National wildlife refuge closures have Utah duck hunters flocking to state waterfowl areas

Published: Monday, Oct. 7 2013 7:06 p.m. MDT

Jeff Christensen, Chance Colledge, Lori Atwood and Duwayne Atwood, left to right, spot ducks in Farmington Bay, seven major sportsmen groups are calling on Congress to end the shutdown, citing millions of dollars in loss revenue because of limited or no access to hunting and other outdoor activities Monday, Oct. 7, 2013, in Farmington Bay.

Tom Smart, Deseret News

SALT LAKE CITY — Saturday marked opening day of the Utah migratory bird hunt, but many participants were forced to flock elsewhere because of the federal government's closure of three national wildlife refuges in the state.

The biggest impact came from the government shutdown of the Bear River Migratory Bird Refuge west of Brigham City, which is a prime spot for hunting ducks and other birds because of its walk-in access and utility for young hunters.

A national teleconference Monday sounded the urgent appeal by seven major sportsmen groups urging the federal government to get back to governing, or risk dooming hunting and angling-dependent communities to financial shortfalls in the months to come.

"The three months of hunting season are like Christmas to many of these rural communities," said Land Tawney, executive director of Backcountry Hunters & Anglers. "The hardship of closed gates and closures is not just being felt by hunters but on local communities. … There is a real and tangible impact on these rural communities."

Coordinated by the Theodore Roosevelt Conservation Partnership, the teleconference underscored the shutdown's threats to the $86 billion spent by hunters and anglers annually — part of a $646 billion outdoor recreation economy.

"If you are a hunter, the beginning of October is prime time," said Whit Fosburgh, president and CEO of the partnership.

At the state-run Farmington Bay Waterfowl Management Area, the Saturday car count was 110 more than what they are used to seeing, said Rich Hansen, with the Utah Division of Wildlife Resources.

"The people who were displaced from Bear River were very vocal and upset about it," he said.

Hansen figures there were an extra 200 hunters on the ground, which in a low-water year on the Great Salt Lake ecosystem just confounds the potential for crowding.

"With the Great Salt Lake level being what it is, there is not a lot of space for them to spread out," he said.

Farmington Bay's assistant manager, Jason Jones, said it was the busiest hunting weekend he's seen in the nine seasons he has worked there. "Farmington is already the busiest in the state, but we were hammered."

Those kind of conditions can lead to a diminished experience for hunters who are not only looking that great shot, but a good chunk of solitude.

"This is going to force pressure on state wildlife management agencies," said Steve Williams, president of the Wildlife Management Institute and a former director of the U. S. Fish and Wildlife Service.

"There's going to be dissatisfaction, folks who say they don't want the crowding and hang it up for the season.
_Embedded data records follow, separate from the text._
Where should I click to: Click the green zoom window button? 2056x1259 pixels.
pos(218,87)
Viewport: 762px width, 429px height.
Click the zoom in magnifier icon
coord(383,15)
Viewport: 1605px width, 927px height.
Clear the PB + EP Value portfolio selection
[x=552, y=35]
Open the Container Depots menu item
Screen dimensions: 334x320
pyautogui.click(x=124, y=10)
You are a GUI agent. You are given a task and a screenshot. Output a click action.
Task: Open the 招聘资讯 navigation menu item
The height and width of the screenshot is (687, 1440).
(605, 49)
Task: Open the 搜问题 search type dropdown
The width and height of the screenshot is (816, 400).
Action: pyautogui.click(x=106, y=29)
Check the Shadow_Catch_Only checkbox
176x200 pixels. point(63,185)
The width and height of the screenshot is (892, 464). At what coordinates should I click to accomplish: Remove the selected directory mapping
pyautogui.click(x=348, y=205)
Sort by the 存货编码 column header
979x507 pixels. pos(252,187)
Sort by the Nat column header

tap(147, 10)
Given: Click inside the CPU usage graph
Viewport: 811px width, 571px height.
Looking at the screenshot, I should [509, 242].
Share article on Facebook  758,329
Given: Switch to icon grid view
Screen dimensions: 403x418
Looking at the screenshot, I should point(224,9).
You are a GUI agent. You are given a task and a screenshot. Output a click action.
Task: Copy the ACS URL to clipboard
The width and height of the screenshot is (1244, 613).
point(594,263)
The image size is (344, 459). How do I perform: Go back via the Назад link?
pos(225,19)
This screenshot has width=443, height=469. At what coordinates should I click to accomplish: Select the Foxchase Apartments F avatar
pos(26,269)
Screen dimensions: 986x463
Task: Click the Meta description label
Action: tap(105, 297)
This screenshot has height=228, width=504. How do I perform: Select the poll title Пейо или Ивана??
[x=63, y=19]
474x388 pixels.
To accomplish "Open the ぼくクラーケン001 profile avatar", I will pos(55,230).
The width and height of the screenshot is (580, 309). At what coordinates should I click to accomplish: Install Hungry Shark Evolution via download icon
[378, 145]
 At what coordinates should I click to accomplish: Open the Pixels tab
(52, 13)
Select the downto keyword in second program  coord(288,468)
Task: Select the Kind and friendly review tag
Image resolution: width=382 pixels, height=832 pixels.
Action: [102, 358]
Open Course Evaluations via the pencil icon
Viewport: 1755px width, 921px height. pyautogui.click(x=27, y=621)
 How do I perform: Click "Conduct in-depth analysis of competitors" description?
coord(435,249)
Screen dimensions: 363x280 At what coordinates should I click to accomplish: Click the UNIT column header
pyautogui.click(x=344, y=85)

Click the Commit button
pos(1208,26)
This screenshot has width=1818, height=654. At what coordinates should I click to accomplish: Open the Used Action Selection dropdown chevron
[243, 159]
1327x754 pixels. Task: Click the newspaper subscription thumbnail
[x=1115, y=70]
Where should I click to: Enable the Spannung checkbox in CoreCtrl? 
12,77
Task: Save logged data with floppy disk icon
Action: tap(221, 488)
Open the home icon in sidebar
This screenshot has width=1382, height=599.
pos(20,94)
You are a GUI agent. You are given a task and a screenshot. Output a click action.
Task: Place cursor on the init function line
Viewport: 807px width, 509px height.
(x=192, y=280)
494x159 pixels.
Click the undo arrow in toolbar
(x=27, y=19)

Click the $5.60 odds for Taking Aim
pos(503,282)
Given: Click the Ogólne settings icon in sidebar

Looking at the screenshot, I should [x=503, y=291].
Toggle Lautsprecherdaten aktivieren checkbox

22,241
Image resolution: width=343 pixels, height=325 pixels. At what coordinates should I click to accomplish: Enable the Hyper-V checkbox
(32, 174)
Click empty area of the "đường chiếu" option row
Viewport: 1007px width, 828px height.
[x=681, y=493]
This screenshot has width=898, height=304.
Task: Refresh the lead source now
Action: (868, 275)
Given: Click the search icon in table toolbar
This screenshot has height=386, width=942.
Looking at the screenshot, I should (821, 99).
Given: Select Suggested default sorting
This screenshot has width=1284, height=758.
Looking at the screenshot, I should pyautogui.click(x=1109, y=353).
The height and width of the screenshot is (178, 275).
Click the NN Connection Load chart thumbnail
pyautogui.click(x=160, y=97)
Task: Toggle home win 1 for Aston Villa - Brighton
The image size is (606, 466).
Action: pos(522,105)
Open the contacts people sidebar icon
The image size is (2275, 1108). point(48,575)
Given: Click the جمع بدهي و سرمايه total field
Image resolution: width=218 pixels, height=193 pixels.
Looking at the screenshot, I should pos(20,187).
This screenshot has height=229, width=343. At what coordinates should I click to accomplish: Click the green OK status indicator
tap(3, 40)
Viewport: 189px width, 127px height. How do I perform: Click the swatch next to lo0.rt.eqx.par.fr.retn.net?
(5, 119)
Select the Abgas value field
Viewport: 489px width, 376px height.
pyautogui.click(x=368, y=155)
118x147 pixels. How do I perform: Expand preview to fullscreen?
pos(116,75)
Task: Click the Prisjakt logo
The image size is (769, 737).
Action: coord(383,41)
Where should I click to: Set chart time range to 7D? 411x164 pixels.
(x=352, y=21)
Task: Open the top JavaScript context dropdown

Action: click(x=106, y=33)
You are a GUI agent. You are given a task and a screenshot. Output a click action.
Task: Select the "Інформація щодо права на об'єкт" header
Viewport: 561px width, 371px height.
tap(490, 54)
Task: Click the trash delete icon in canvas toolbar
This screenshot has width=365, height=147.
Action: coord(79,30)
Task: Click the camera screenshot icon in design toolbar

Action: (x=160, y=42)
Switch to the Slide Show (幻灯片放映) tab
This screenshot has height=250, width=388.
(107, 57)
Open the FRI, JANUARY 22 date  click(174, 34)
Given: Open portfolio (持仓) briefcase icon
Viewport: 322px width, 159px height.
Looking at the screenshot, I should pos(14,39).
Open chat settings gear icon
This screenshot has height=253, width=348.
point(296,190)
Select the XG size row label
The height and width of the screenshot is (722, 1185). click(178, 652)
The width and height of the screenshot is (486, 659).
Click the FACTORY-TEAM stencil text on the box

This is not going to be good for the state agencies and it is not going to be good for hunters on the ground," Williams said.

The state hosts two other national wildlife refuges that are also closed due to the shutdown — Ouray near Vernal and Fish Springs in Tooele County.

Barry Crose, regional director of Ducks Unlimited, said the shutdown imposes uncertainty and anxiety on an integral part of Utah's economy that is captive of timed hunts — and a narrow window for adjacent communities to make money.

"The hunts come and go, the birds come and go," he said. "I, myself — my favorite hunting spot is at Bear River. I ended up going over to Strawberry Reservoir because I could not hunt at the refuge. It does affect a lot of hunters who use our wetlands to hunt and recreate."

Crose said the wetlands conservation work done by Ducks Unlimited is continuing, but conference organizers stressed Tuesday that important habitat conservation projects will go wanting in the wake of the shutdown.

Williams pointed out that the U.S. Fish & Wildlife Service has had an overall 17 percent cut in the past two years.

"That is significant. That is not fat, that is right to the bone," he said.